A study published in recent nutrition journal shows tanning indoors raises a person’s vitamin D levels and bone mineral density, giving them a leg up in the fight against diseases such as cancer and osteoporosis. The findings were published in the December 2004 issue of the American Journal of Clinical Nutrition.

Researchers, led by Dr. Michael Holick of the Boston University School of Medicine, sought to determine whether people who tan indoors have higher levels of vitamin D than those who don’t tan indoors, and whether higher levels of vitamin D correlates to higher bone mineral density (BMD).

The team tested 50 subjects who used a tanning bed at least once a week, and 106 subjects who did not. Each participant gave a blood sample to be tested for vitamin D levels and parathyroid hormone concentrations, and each underwent BMD testing of the hip and spine.

Subjects who used tanning beds were found to have vitamin D concentrations 90 percent higher and BMD scores “significantly higher” than non-tanners.

The study concludes: “The regular use of a tanning bed that emits vitamin D-producing ultraviolet radiation is associated with higher 25(OH)D [vitamin D] concentrations and thus may have a benefit for the skeleton.”

Vitamin D, which is rare in the diet, is produced in the body when skin is exposed to ultraviolet light.

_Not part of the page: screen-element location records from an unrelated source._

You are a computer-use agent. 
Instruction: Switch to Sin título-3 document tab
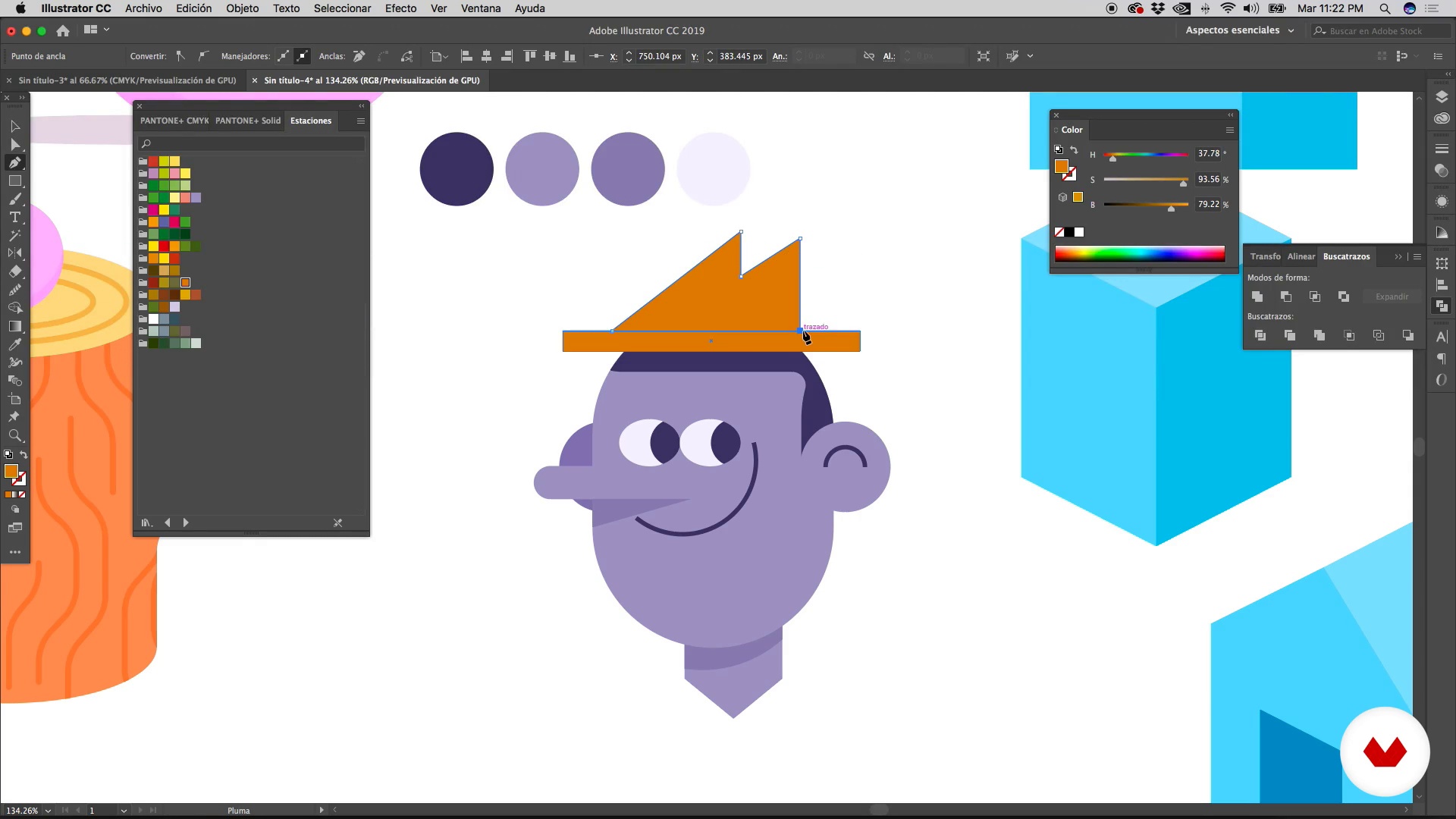127,80
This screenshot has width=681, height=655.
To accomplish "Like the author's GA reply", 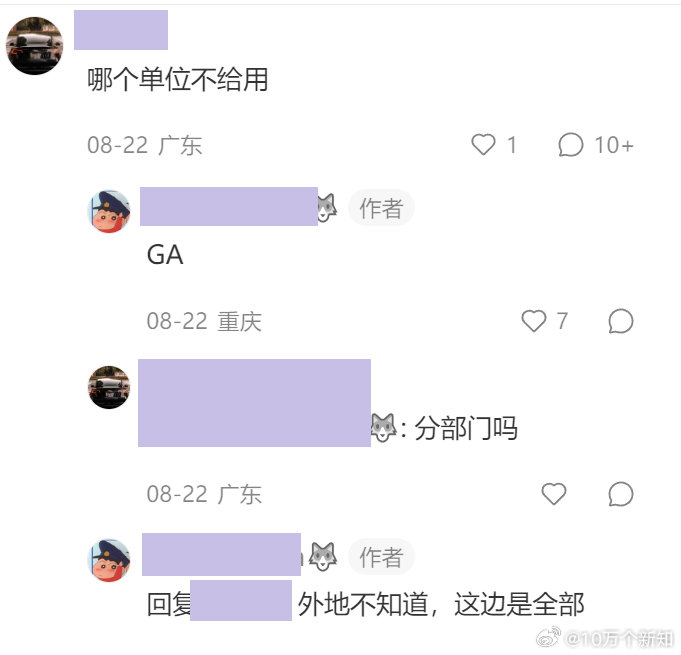I will click(534, 321).
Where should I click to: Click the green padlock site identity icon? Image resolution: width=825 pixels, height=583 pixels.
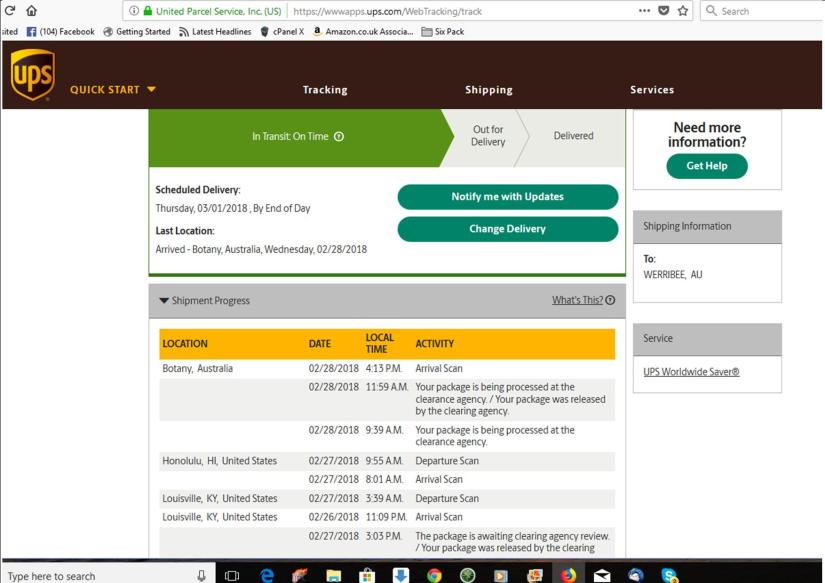(148, 11)
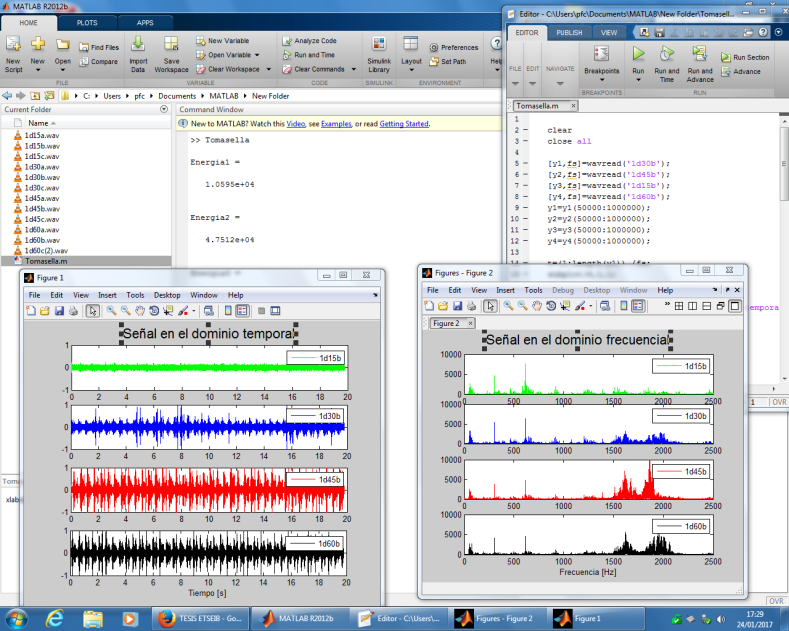Toggle Insert Colorbar in Figure 1 toolbar
Viewport: 789px width, 631px height.
pos(227,311)
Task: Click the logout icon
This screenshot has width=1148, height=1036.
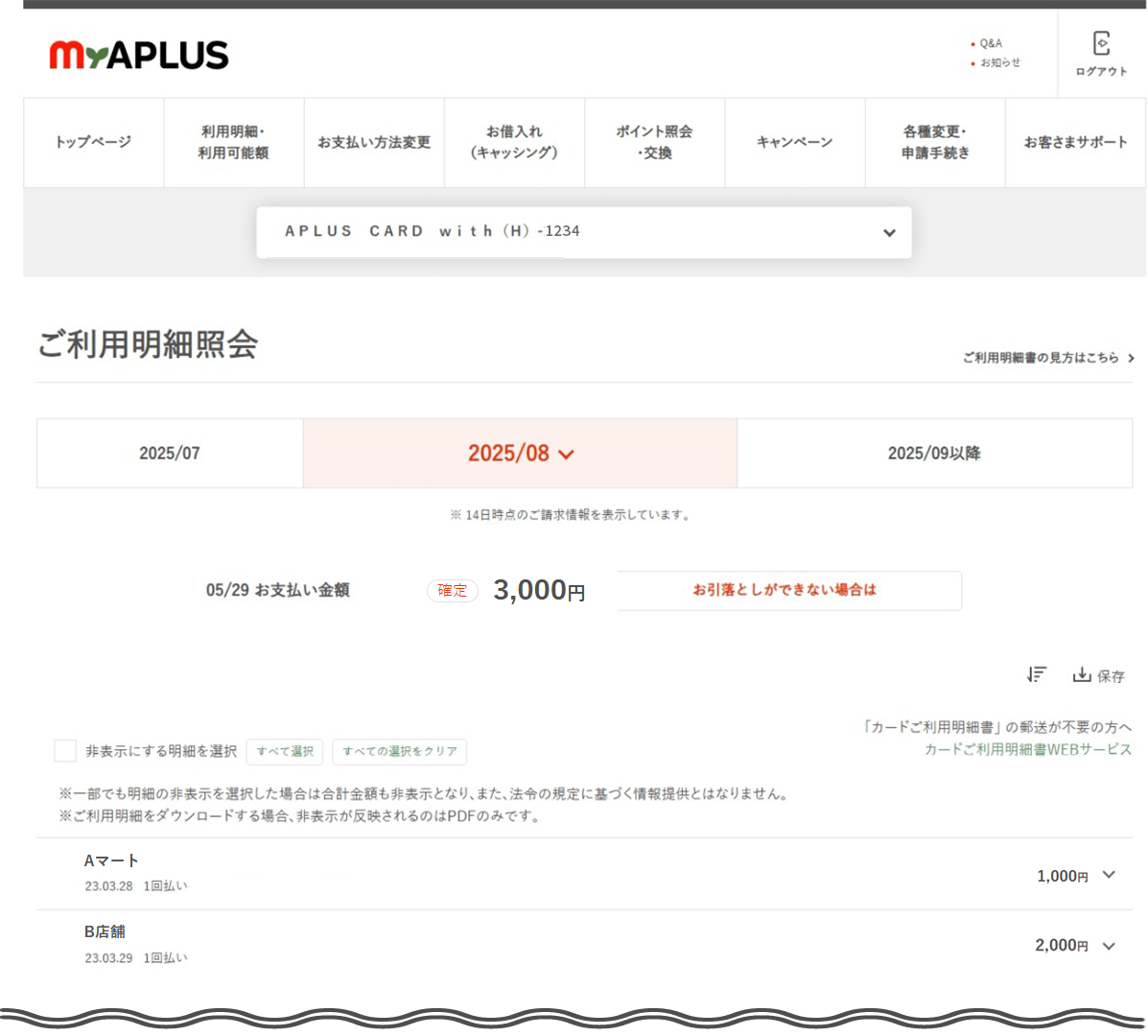Action: click(1101, 44)

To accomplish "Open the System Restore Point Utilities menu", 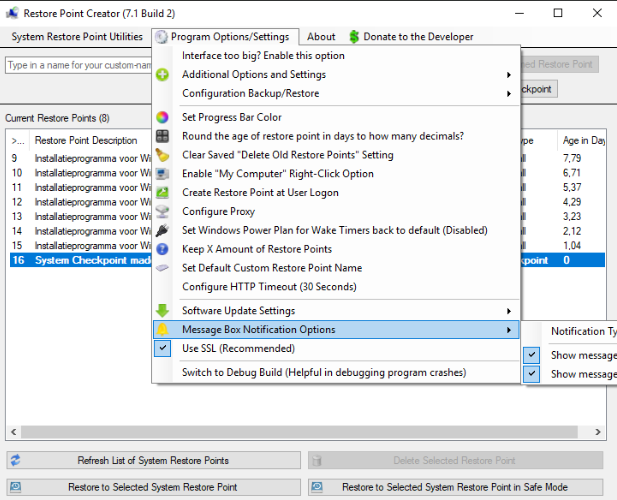I will pos(77,37).
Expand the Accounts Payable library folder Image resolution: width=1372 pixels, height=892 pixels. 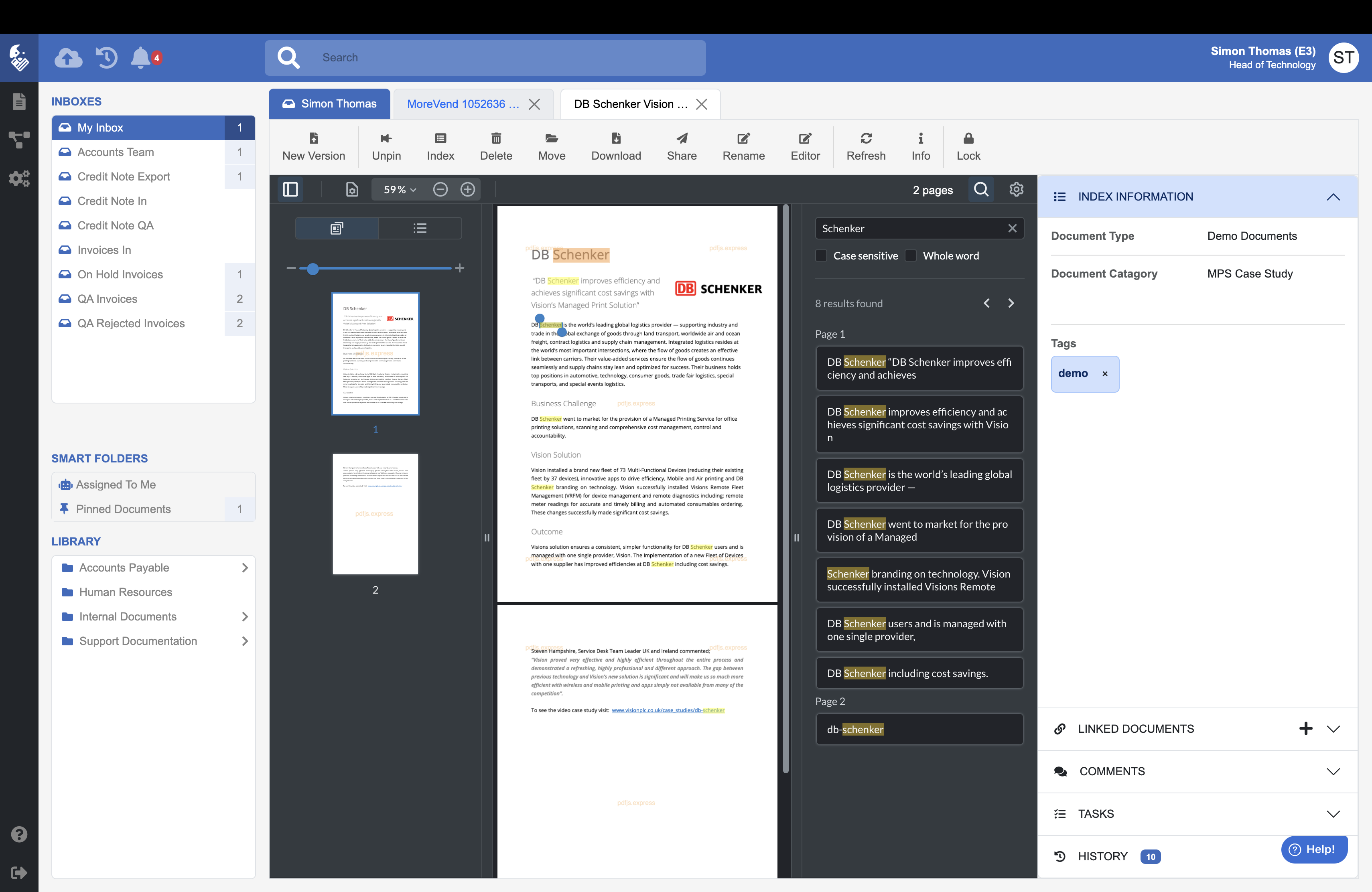point(245,568)
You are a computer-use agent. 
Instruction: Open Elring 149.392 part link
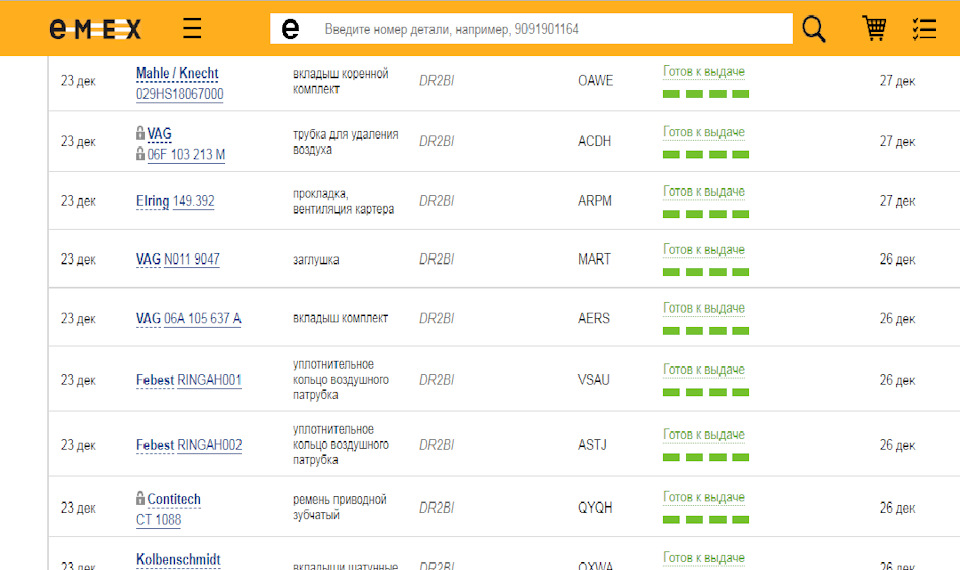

It is believed that healthy doses of the vitamin help the body ward off a host of maladies in the young and old--namely cancer, diabetes, hypertension and osteoporosis.

Holick discovered the active form of vitamin D in the 1970s and is widely regarded as the world’s leading expert on vitamin D. In 2004 he was given a $50,000 grant from the UV Foundation for Education and Research to continue his ongoing research concerning the potential health benefits of brief exposure to sunshine.